Das Feuer brennt
Wir fliegen nach Bejing. Bei der Einreise werden uns kaum Fragen gestellt. Wir geben Fingerabrücke, lassen das Gesicht scannen und den Pass abstempeln. Beim anschließenden Inlandflug müssen die Passagiere plötzlich alle Fensterstoren schließen. Für den Rest des Flugs ist Hinausschauen verboten, weil wir über Militärgebiet fliegen und auf einem Militärflugplatz landen. Dann fahren wir mit dem Auto los. Im Stadtverkehr gibt es überall Kameras. An jeder größeren Kreuzung werden alle Fahrzeuge geblitzt, die Personen darin fotografiert und in Echtzeit erkannt. Im Hotel fotografiert die Rezeptionistin unsere Pässe und unsere Gesichter. In der Lobby, in den Gängen und im Treppenhaus beobachten Kameras mit Gesichtskennungsfunktion jeden Winkel. Beim Spazieren im Stadtzentrum zähle ich auf 100 Metern mehr als zehn Kameras: auf dem Fußweg, bei Eingängen von Läden und Touristenattraktionen, im Park und sogar im Touristenbus. Ein neues Gesetz erlaubt der Polizei, auf Mobiltelefone und Laptops von Touristen zuzugreifen und in China als illegal klassifizierte Apps und Programme zu deinstallieren – VPN, WhatsApp, Facebook oder YouTube. An einer zentralen Stelle werden sämtliche Fotos und Videos gesammelt und Profile erstellt. Willkommen in China.

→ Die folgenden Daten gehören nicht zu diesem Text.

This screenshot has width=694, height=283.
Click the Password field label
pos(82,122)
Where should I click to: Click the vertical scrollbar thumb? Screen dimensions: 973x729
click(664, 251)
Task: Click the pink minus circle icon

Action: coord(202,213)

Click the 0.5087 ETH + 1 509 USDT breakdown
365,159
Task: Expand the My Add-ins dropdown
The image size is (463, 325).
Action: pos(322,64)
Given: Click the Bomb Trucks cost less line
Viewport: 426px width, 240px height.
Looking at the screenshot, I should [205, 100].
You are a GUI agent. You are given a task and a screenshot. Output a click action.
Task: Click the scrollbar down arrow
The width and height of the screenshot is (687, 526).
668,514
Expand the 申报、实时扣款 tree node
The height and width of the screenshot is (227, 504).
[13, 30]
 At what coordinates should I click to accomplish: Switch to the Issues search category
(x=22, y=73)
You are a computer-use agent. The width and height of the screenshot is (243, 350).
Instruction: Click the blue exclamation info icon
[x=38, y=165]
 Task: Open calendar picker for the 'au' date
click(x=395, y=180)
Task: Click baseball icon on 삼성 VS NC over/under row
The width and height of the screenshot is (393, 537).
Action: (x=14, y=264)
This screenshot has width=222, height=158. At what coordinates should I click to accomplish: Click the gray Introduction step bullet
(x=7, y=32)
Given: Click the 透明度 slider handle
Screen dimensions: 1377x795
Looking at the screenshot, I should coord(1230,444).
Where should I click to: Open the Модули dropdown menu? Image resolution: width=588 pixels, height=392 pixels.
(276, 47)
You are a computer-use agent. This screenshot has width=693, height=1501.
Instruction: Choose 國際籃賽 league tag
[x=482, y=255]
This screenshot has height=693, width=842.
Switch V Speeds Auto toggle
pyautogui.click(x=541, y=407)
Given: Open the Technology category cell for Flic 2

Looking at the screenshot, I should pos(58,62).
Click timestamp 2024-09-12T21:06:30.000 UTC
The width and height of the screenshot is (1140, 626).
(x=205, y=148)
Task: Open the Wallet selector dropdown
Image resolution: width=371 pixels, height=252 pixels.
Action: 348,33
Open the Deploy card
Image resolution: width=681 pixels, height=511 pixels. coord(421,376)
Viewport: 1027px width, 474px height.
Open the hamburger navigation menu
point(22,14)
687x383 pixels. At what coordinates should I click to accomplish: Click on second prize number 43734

Gefahren auf Schritt und Tritt
Die fast schon totale Überwachung in China richtet sich gegen jeden Bürger und jede Bürgerin. Besonders davon betroffen sind Christen, wenn auch nicht in allen Gebieten gleich stark. Unsere Freunde in den Großstädten haben etwas mehr Freiheit als jene in kleineren Städten und auf dem Land. Dort ist es für christliche Aktivitäten schwieriger, unbemerkt zu bleiben. Die Leute können sich nur in kleinen Gruppen treffen – manchmal nur zwei oder drei Personen, manchmal 10 oder 20, aber nie regelmäßig am selben Wochentag und nie mehrfach im gleichen Haus.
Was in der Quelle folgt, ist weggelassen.